(Records in a dataset)

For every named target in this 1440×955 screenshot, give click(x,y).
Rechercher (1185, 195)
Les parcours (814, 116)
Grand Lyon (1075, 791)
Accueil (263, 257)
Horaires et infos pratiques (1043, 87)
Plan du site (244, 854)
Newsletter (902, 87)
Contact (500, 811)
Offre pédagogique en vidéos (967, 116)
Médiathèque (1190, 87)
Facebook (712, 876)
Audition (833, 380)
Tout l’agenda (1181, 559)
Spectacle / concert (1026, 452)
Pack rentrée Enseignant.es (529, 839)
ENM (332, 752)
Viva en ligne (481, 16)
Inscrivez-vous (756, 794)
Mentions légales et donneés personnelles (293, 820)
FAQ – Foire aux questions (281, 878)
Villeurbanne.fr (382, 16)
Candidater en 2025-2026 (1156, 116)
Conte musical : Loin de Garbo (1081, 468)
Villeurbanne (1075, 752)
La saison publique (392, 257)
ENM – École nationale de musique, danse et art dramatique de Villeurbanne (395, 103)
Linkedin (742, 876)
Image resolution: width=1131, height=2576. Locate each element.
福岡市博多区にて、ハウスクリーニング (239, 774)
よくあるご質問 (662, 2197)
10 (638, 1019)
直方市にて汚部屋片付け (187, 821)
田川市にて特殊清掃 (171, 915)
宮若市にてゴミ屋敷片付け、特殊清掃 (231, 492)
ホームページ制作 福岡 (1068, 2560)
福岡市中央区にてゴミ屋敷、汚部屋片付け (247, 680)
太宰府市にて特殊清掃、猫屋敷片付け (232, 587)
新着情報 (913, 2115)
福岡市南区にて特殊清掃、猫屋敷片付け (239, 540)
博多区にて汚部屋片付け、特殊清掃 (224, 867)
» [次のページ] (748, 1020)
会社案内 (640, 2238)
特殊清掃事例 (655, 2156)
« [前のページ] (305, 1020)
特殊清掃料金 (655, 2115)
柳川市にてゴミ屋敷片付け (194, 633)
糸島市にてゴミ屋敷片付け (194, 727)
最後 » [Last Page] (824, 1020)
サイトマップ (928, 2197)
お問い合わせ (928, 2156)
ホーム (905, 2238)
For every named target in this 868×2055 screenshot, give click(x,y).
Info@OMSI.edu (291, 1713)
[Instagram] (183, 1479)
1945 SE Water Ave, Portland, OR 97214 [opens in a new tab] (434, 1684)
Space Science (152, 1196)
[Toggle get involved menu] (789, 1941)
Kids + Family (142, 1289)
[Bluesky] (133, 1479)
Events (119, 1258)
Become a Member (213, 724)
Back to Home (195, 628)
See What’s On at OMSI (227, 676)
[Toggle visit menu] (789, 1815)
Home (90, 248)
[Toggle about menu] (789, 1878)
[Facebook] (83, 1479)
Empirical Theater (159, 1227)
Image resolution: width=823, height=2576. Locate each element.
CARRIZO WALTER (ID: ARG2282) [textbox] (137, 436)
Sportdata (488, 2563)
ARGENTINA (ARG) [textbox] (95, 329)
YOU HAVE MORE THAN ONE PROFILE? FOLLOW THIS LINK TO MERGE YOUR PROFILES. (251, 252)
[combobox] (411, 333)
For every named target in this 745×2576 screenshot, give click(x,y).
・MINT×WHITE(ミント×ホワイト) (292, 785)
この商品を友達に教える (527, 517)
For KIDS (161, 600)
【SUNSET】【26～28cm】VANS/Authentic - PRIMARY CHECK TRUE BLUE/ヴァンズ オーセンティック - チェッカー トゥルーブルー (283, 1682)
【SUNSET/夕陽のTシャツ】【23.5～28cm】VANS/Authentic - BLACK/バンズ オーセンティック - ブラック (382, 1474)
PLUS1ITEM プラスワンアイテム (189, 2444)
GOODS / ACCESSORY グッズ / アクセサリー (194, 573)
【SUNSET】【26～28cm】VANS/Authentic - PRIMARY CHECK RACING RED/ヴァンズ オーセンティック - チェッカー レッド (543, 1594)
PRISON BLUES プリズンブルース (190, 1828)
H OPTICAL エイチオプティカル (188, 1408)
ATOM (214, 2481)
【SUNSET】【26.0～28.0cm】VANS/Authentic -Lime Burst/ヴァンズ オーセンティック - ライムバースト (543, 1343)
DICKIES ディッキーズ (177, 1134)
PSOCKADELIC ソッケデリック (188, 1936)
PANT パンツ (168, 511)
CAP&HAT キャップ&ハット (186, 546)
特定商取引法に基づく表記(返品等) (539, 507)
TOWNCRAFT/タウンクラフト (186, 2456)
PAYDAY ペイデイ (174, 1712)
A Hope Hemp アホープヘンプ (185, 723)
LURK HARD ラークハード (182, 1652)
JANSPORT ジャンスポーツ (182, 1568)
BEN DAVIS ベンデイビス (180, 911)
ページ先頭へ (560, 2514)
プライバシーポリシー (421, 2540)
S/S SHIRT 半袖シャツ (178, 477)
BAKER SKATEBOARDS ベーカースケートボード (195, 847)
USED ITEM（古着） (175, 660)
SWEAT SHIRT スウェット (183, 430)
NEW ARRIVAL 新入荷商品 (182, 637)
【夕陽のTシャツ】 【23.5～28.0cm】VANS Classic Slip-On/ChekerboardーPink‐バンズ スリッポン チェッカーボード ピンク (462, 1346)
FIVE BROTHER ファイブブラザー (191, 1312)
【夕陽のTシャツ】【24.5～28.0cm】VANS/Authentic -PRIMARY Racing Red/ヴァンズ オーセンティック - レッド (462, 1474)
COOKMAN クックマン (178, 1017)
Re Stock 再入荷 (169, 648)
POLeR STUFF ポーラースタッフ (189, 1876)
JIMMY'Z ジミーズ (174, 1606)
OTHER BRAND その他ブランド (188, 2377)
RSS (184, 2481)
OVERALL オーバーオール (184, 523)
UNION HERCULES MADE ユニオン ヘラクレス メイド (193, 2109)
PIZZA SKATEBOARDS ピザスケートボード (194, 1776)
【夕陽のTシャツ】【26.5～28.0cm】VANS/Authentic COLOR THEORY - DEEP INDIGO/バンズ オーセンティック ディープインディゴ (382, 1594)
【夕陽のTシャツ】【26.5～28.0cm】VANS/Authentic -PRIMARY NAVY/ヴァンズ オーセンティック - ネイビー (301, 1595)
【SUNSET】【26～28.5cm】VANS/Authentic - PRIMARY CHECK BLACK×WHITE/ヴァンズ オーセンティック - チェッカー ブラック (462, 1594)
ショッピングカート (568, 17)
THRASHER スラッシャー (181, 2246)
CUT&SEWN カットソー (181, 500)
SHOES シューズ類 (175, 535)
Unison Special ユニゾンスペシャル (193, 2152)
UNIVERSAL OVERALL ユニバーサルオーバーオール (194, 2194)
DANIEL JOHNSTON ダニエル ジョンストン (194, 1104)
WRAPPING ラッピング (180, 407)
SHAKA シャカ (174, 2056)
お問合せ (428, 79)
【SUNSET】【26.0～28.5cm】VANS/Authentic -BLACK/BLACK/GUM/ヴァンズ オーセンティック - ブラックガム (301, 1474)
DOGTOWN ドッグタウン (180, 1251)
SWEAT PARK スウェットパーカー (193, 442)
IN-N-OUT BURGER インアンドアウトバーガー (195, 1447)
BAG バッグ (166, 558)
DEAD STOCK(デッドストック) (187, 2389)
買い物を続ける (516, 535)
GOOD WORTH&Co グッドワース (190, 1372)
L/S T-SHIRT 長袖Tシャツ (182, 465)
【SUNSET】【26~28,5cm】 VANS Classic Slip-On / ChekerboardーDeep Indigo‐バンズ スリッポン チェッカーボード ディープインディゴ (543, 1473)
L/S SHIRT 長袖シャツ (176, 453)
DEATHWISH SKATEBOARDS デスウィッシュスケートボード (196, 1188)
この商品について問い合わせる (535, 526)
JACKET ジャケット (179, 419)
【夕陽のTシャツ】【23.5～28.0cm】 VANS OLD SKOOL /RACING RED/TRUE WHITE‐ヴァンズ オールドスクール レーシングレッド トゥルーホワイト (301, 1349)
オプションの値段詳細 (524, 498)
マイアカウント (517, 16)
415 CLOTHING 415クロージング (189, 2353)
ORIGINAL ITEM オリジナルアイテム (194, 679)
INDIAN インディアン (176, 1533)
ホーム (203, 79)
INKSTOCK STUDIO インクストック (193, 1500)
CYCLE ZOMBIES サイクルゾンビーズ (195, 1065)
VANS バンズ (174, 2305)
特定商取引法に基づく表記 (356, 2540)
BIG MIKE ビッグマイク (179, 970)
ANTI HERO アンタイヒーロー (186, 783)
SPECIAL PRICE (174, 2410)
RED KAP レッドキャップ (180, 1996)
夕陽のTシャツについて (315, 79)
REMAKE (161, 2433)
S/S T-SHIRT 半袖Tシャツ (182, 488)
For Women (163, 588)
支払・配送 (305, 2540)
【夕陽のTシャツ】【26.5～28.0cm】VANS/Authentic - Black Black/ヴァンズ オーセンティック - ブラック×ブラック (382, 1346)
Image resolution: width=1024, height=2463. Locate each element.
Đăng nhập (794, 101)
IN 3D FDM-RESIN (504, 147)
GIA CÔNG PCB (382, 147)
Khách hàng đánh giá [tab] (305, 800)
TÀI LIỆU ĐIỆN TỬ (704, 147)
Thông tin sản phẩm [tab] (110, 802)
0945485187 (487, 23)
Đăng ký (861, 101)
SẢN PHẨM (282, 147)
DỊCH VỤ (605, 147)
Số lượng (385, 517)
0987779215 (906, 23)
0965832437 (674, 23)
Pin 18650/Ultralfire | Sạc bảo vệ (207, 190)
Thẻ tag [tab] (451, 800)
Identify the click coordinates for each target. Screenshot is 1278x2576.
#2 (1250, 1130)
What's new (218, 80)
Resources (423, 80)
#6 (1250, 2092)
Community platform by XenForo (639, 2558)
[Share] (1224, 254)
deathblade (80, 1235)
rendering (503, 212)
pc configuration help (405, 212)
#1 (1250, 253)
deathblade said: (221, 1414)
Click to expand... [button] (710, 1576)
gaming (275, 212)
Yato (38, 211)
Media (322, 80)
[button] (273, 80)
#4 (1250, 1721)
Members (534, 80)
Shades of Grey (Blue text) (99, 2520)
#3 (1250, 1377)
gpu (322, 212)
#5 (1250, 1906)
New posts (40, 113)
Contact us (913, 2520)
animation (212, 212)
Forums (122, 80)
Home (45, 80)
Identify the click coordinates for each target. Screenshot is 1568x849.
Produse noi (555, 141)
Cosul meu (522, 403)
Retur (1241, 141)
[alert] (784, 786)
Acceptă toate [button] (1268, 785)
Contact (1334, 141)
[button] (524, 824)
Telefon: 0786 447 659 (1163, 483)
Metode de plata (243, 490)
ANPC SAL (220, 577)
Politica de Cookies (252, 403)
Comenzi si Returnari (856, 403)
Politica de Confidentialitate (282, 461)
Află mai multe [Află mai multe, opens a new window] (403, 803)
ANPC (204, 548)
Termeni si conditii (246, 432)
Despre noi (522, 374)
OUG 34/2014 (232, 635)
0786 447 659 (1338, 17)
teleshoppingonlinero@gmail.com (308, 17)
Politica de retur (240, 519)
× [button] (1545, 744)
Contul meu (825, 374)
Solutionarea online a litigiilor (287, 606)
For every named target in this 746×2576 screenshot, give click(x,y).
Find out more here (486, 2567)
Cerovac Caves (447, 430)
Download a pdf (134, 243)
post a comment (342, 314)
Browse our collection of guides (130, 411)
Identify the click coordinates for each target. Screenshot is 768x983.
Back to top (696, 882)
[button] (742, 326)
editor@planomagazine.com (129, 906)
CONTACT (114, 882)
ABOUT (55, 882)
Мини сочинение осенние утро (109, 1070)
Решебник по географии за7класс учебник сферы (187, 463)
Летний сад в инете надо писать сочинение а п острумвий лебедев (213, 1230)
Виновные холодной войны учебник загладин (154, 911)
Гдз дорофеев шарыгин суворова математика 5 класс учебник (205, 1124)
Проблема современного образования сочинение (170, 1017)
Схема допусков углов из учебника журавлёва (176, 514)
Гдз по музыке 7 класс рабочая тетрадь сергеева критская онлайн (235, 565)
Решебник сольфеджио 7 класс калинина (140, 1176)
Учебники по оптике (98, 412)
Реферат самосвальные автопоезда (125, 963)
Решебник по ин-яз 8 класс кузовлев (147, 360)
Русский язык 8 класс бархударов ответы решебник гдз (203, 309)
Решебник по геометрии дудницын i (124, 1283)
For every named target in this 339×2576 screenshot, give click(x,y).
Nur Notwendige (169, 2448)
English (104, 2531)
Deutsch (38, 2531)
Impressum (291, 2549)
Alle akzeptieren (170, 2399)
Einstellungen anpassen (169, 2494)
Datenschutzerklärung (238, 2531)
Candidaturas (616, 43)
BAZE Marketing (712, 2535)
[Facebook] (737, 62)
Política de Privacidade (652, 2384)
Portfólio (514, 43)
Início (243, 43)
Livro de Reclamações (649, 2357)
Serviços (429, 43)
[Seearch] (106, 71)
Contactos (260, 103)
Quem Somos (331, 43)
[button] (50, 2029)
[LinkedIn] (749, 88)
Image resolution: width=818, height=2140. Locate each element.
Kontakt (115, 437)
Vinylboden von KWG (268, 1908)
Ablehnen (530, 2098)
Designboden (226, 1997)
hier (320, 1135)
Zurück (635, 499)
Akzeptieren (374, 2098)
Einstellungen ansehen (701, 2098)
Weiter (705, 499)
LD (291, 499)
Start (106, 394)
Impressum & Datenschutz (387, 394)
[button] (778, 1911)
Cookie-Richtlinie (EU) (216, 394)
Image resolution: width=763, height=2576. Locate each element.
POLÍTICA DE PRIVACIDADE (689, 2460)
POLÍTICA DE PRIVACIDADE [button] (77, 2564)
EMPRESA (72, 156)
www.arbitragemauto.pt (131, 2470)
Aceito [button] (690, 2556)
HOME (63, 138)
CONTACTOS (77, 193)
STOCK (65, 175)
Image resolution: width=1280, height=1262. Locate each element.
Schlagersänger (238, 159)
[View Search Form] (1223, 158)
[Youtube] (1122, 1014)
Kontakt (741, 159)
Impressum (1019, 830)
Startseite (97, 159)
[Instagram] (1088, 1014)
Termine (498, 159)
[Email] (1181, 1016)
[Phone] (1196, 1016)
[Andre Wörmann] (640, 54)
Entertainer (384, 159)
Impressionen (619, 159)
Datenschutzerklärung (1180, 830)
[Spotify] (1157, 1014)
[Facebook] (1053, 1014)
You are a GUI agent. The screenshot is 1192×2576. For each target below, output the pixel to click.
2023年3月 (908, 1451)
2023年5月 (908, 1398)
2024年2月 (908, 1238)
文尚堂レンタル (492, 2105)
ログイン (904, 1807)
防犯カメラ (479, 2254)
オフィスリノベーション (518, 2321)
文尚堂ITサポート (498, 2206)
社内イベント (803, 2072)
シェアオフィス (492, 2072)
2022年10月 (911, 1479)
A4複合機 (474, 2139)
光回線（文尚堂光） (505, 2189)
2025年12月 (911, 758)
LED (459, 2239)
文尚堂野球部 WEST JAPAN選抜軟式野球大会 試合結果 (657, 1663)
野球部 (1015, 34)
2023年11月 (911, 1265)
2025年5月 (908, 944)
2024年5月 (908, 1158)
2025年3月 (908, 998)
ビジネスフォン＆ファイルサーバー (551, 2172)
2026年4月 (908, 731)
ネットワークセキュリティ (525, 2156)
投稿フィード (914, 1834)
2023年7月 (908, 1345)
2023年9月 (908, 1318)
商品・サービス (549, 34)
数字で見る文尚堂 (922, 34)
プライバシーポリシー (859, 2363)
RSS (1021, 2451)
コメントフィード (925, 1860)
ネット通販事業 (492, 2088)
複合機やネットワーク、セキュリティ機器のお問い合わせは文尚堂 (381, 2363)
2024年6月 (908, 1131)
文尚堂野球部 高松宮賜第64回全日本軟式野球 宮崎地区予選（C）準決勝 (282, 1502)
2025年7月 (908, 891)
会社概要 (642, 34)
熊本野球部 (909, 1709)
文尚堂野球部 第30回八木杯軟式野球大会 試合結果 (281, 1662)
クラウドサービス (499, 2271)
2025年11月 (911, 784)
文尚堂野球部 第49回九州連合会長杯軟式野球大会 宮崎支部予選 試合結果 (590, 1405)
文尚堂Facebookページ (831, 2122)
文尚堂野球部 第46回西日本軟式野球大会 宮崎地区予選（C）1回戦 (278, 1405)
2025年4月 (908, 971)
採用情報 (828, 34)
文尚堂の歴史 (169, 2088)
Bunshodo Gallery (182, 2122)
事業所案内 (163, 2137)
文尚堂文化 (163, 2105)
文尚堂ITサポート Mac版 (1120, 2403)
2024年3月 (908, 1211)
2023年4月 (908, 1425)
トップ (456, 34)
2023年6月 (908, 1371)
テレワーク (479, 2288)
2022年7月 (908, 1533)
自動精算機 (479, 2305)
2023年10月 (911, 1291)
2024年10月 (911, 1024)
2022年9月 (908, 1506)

- [Exercise]: Take the stretch of lines from the start through the line containing "サイトマップ (928, 2197)" and give it again with "Newsletter" switched to "Bulletin", everything else unchanged.

- [Expected answer]:
For every named target in this 1440×955 screenshot, give click(x,y).
Rechercher (1185, 195)
Les parcours (814, 116)
Grand Lyon (1075, 791)
Accueil (263, 257)
Horaires et infos pratiques (1043, 87)
Plan du site (244, 854)
Bulletin (902, 87)
Contact (500, 811)
Offre pédagogique en vidéos (967, 116)
Médiathèque (1190, 87)
Facebook (712, 876)
Audition (833, 380)
Tout l’agenda (1181, 559)
Spectacle / concert (1026, 452)
Pack rentrée Enseignant.es (529, 839)
ENM (332, 752)
Viva en ligne (481, 16)
Inscrivez-vous (756, 794)
Mentions légales et donneés personnelles (293, 820)
FAQ – Foire aux questions (281, 878)
Villeurbanne.fr (382, 16)
Candidater en 2025-2026 (1156, 116)
Conte musical : Loin de Garbo (1081, 468)
Villeurbanne (1075, 752)
La saison publique (392, 257)
ENM – École nationale de musique, danse et art dramatique de Villeurbanne (395, 103)
Linkedin (742, 876)
Image resolution: width=1131, height=2576. Locate each element.
福岡市博多区にて、ハウスクリーニング (239, 774)
よくあるご質問 (662, 2197)
10 (638, 1019)
直方市にて汚部屋片付け (187, 821)
田川市にて特殊清掃 (171, 915)
宮若市にてゴミ屋敷片付け、特殊清掃 (231, 492)
ホームページ制作 福岡 (1068, 2560)
福岡市中央区にてゴミ屋敷、汚部屋片付け (247, 680)
太宰府市にて特殊清掃、猫屋敷片付け (232, 587)
新着情報 (913, 2115)
福岡市南区にて特殊清掃、猫屋敷片付け (239, 540)
博多区にて汚部屋片付け、特殊清掃 (224, 867)
» [次のページ] (748, 1020)
会社案内 (640, 2238)
特殊清掃事例 (655, 2156)
« [前のページ] (305, 1020)
特殊清掃料金 (655, 2115)
柳川市にてゴミ屋敷片付け (194, 633)
糸島市にてゴミ屋敷片付け (194, 727)
最後 » [Last Page] (824, 1020)
サイトマップ (928, 2197)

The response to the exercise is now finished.